Apple, which works with Taiwanese contract manufacturer Wistron in India, currently makes iPhone 6S and 7 here.
Apple plans to set up up to three brick-and-mortar outlets in India besides an online store as the iPhone maker looks to further cement its position in one of the world’s largest smartphone markets.
According to sources privy to the development, Apple has conveyed to the government its plans to set up physical as well as an online store, in line with its ‘global experience’ centres for Apple-branded products.
The move comes at a time when global smartphone manufacturers have reiterated their commitment to the Indian market and are looking to significantly ramp up their manufacturing capabilities in the country.

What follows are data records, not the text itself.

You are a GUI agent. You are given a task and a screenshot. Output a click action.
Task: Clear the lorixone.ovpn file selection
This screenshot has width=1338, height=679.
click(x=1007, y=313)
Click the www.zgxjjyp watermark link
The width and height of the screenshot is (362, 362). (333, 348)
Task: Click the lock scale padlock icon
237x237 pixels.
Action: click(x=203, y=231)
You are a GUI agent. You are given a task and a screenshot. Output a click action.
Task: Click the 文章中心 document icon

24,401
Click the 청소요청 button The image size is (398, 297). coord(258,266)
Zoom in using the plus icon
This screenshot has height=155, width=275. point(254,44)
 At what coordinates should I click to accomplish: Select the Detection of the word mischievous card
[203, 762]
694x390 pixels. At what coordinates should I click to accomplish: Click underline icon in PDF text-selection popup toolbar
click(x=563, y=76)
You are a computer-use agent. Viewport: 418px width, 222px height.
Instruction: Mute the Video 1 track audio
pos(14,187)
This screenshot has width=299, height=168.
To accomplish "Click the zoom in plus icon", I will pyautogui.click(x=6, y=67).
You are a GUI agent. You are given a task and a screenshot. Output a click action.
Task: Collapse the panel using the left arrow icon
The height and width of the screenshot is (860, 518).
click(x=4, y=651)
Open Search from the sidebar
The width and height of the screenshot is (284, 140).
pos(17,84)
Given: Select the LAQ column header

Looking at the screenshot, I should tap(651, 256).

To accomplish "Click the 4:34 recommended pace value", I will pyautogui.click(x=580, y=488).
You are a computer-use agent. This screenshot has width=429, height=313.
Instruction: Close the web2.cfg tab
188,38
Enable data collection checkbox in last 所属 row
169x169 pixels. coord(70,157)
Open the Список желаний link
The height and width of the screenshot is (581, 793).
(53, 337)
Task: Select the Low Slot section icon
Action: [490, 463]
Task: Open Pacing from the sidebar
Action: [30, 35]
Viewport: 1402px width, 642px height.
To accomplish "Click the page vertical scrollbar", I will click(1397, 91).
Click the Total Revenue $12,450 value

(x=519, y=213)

Apple, which works with Taiwanese contract manufacturer Wistron in India, currently makes iPhone 6S and 7 here. One of the sources said Apple is looking at assembling more models in the country. Apple did not respond to a query on this issue.
In a major push to single-brand retail, the government last week had relaxed FDI norms, offering players more flexibility on local sourcing norms. It also did away a provision that required companies to mandatorily set up a brick-and-mortar store before getting into online retail trading.
Following the announcement, Apple had said it is keen on offering online and in-store experiences to Indian users that are at par with its global standards and aims to open its maiden retail store in India.
While the company has remained mum on the locations of its stores, reports suggest that Mumbai could become home to India’s maiden Apple retail store.
India is looking to galvanise smartphone manufacturing and position itself as a global hub, dishing out incentives to sweeten the deal for international brands.
Amid growing concerns around US-China trade war, India now has an opportunity to woo companies that had so far concentrated their manufacturing operations in China.
The government has been engaged in a dialogue with key players to understand their concerns and requirements.
A recent report by industry body IAMAI had pointed out that India’s mobile manufacturing lacks scale and depth despite its ambition to become global production hub, and the country needs to “think big” by manufacturing at scale, producing high-end phones, and incentivising exports.
The Internet and Mobile Association of India (IAMAI) report had also noted that the global handsets market is worth about $467 billion (about ?32 lakh crore), and this demand is being met almost entirely by China, Vietnam, South Korea and Taiwan.
The same report stated that in 2018-19, India exported mobile handsets worth $1.4 billion compared to $2.7 billion in 2012-13.
The production of mobile handsets had reached 225 million units in 2017-18 and India has the potential to manufacture one billion handsets annually, it had said.